# Task details:
Reproduce the rows from the start of the records through the line containing "center [1843, 216].", substituting "image dimensions" for every instance of "image size" and leaving everything else unchanged.

# Source data:
• • • • •

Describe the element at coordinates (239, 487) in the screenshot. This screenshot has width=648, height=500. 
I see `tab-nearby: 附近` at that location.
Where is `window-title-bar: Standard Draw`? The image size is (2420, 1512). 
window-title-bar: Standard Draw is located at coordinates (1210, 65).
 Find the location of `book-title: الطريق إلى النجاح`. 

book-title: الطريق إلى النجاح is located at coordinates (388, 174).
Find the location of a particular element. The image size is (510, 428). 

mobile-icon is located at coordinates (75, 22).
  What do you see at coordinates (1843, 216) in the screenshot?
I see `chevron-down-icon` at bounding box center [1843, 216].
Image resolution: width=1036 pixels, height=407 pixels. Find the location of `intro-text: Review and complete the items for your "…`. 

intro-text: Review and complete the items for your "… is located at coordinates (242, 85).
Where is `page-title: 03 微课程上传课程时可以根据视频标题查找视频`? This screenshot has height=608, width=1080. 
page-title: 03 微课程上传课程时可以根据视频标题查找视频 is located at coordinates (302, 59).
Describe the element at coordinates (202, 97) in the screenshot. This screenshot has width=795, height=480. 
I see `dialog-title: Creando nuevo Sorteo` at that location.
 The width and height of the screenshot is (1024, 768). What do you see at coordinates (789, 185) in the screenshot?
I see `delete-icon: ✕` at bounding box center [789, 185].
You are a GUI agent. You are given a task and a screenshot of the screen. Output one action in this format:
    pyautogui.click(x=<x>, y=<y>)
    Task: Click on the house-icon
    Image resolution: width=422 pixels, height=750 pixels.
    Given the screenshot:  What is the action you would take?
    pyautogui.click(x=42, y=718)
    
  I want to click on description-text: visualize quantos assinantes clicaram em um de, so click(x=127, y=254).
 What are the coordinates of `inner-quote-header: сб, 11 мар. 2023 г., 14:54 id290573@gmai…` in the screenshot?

• • • • •

# Written response:
Describe the element at coordinates (239, 487) in the screenshot. This screenshot has width=648, height=500. 
I see `tab-nearby: 附近` at that location.
Where is `window-title-bar: Standard Draw`? The image dimensions is (2420, 1512). 
window-title-bar: Standard Draw is located at coordinates (1210, 65).
 Find the location of `book-title: الطريق إلى النجاح`. 

book-title: الطريق إلى النجاح is located at coordinates (388, 174).
Find the location of a particular element. The image dimensions is (510, 428). 

mobile-icon is located at coordinates (75, 22).
  What do you see at coordinates (1843, 216) in the screenshot?
I see `chevron-down-icon` at bounding box center [1843, 216].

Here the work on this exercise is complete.